The relative explanation of variance for each PC is listed below in the order of the PCs. So PC1 explains 0.357140538 of the total variance in the data, and PC2 explains 0.252811901 of the variance. This means that the first two PCs explain a cumulative 60.99% of the total variance in college admission data given the predictors in this dataset.

#calculate total variance explained by each principal component
results$sdev^2 / sum(results$sdev^2)

##  [1] 0.357140538 0.252811901 0.124284785 0.107002164 0.061211599 0.043576857
##  [7] 0.028453637 0.018722855 0.005118028 0.001677635

#calculate total variance explained by each principal component
var_explained = results$sdev^2 / sum(results$sdev^2)

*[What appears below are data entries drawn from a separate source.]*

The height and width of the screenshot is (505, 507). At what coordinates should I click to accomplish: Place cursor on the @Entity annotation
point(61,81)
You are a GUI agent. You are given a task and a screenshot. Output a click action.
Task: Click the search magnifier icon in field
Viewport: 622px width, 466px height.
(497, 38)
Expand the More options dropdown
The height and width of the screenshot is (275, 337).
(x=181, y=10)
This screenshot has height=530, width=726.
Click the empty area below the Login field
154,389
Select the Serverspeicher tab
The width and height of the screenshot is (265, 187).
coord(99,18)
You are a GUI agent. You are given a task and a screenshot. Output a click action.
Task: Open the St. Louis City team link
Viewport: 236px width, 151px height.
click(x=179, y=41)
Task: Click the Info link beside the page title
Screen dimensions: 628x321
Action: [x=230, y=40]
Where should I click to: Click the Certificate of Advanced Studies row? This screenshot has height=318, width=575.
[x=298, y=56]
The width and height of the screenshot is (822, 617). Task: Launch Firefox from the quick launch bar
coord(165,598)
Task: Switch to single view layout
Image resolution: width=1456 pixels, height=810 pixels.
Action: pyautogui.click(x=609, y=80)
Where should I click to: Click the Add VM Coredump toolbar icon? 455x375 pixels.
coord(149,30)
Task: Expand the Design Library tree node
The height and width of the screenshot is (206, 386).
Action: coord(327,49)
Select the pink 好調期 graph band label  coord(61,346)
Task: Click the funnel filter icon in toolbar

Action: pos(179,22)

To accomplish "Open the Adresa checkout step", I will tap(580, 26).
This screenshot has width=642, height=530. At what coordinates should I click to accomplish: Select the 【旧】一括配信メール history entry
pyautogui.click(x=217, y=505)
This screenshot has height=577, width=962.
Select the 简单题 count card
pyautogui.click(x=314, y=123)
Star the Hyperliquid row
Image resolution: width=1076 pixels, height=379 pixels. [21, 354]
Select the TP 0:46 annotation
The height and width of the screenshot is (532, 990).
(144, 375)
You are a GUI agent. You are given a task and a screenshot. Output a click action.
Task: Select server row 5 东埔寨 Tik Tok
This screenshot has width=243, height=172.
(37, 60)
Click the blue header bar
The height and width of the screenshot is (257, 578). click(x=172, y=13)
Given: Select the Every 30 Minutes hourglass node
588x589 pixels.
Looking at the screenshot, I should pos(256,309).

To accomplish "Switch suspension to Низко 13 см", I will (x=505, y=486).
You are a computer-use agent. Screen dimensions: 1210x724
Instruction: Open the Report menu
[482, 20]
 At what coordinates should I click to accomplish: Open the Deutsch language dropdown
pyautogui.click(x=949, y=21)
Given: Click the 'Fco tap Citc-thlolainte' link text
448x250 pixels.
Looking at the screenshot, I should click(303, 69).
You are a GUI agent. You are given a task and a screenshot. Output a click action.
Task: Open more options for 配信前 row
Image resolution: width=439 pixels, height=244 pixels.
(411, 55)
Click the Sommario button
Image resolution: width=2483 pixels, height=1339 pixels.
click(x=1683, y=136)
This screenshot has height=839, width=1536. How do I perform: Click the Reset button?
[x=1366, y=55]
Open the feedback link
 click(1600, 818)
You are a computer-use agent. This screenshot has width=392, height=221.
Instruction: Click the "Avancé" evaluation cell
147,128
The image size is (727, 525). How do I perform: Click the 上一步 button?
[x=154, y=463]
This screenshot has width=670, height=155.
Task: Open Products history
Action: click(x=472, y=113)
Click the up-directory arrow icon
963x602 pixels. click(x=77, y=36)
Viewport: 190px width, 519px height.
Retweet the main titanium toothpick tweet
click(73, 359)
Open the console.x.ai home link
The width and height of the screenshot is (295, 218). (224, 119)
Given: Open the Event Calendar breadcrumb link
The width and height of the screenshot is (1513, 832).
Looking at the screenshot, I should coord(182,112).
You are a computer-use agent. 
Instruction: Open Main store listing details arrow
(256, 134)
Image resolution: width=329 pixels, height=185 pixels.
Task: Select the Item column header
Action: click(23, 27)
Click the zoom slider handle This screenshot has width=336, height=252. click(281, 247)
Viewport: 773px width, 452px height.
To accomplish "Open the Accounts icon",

The scree plot graphically depicts the variance explained by each distinct PC.

#create scree plot
qplot(c(1:10), var_explained) + 
  geom_line() + 
  xlab("Principal Component") + 
  ylab("Variance Explained") +
  ggtitle("Scree Plot") +
  ylim(0, 1)

Lastly we can look at the correlation plot to see graphically what predictor variables influence each PC (or Dim on the top axis). Again, PC1 is composed mostly of control, sat_avg, tuition and loan_default_rate.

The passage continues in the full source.